**TEXT SEGMENT**
= = = =
Wow, there was a news story trending yesterday that a woman allegedly smothered her boyfriend with her boobs. Yikes.
Maybe this wouldn’t have happened if he had tried to smother himself between her legs, first? I don’t know, I wasn’t there, that’s just some free advice for the fellas.
In November, German lawyer Tim Schmidt claimed his girlfriend tried to smother him with her 38DD breasts. (Source, The Huffington Post)
I don’t know what he did to her, but I mean, why use your boobs? It seems like you could find a pillow or something, do we have to start regulating boobs as a dangerous weapon? “You give love a bad name…”
Personally, I wouldn’t want my innocent boobs to be associated with any crime, they may have to go undercover because they’re too big to be in the Witness Protection program.
“Stop using sex as a weapon” – who sang that song, Pat Benatar?
Another woman attacked her boyfriend after he asked if she remembered to bring “Pam” in to the bedroom. He meant the cooking oil spray Pam, but his lady Barbara thought he meant his former lover named Pam- GAH! She allegedly chucked the can of Pam at the man’s head and was arrested for domestic battery.
“Why does our sex oil have to be named after that whore?” I imagine her tearfully exclaiming. If you’re jealous of a girl named Pam, for God’s sake, use Vaseline. Unless he had a lover named Vaseline, in which case, I give up.
I hope he didn’t also have former lovers named Crisco or Kay-Y– awkward! Come to think of it, Popeye the Sailor would’ve had real problems with a girlfriend named Olive Oil. Especially if she was not an extra virgin- ba-dum-bum!
Another creepy real life sex case involved a couple called Mindi and David who were having a fun-filled Wednesday night of injecting prescription drugs and having a three-way with a female friend. Well, that’s just a typical Wednesday night for me, you?
It all went wrong when Mindi fell asleep and woke up to find her boyfriend having sex with her friend WITHOUT HER!
Apparently, death threats were made, guns were fired and the night ended with a SWAT team surrounding the house. Well, who hasn’t had a SWAT team show up for their three-way, I mean, right? If you don’t get a SWAT team, you’re not doing sex right.
= = = =
Records in a dataset
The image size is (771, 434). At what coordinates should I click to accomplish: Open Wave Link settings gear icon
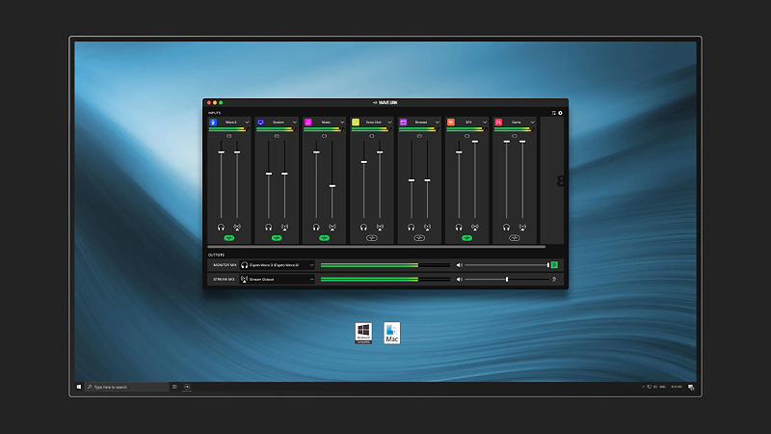561,113
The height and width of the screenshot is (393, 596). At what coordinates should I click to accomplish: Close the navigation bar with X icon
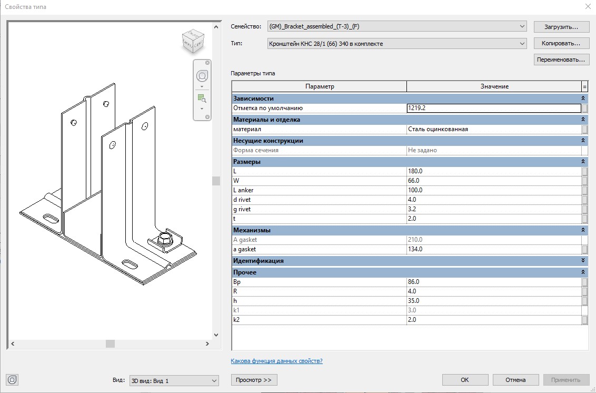click(207, 63)
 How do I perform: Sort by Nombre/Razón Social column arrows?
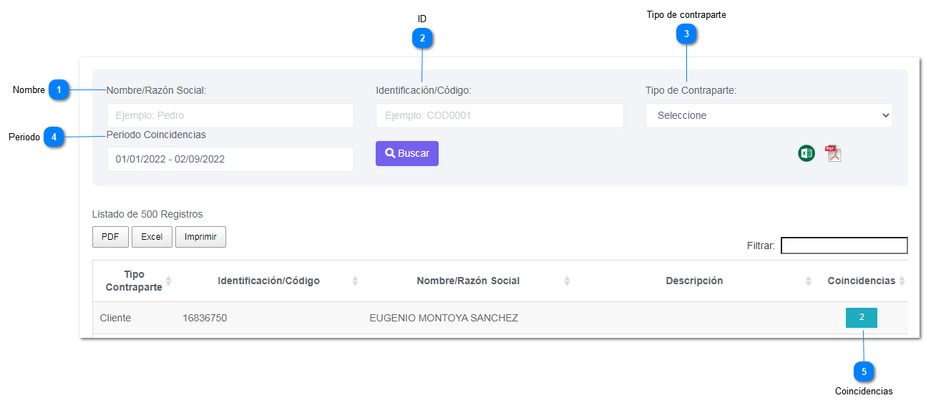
= = = =
**COMPLETE THE FOLLOWING**
a. Reproduce everything in the post from "Maybe this wouldn’t" down to "song, Pat Benatar?", swapping "pillow" for "cushion".
b. Answer these about the post:
(i) What breast size does the German lawyer's claim give?
(ii) What did Barbara allegedly throw at the man's head?
(iii) What surrounded the house at the end of Mindi and David's night?

**RESULTS OF THE TASKS**
a.
Maybe this wouldn’t have happened if he had tried to smother himself between her legs, first? I don’t know, I wasn’t there, that’s just some free advice for the fellas.
In November, German lawyer Tim Schmidt claimed his girlfriend tried to smother him with her 38DD breasts. (Source, The Huffington Post)
I don’t know what he did to her, but I mean, why use your boobs? It seems like you could find a cushion or something, do we have to start regulating boobs as a dangerous weapon? “You give love a bad name…”
Personally, I wouldn’t want my innocent boobs to be associated with any crime, they may have to go undercover because they’re too big to be in the Witness Protection program.
“Stop using sex as a weapon” – who sang that song, Pat Benatar?

b.
(i) 38DD
(ii) The can of Pam cooking oil spray
(iii) A SWAT team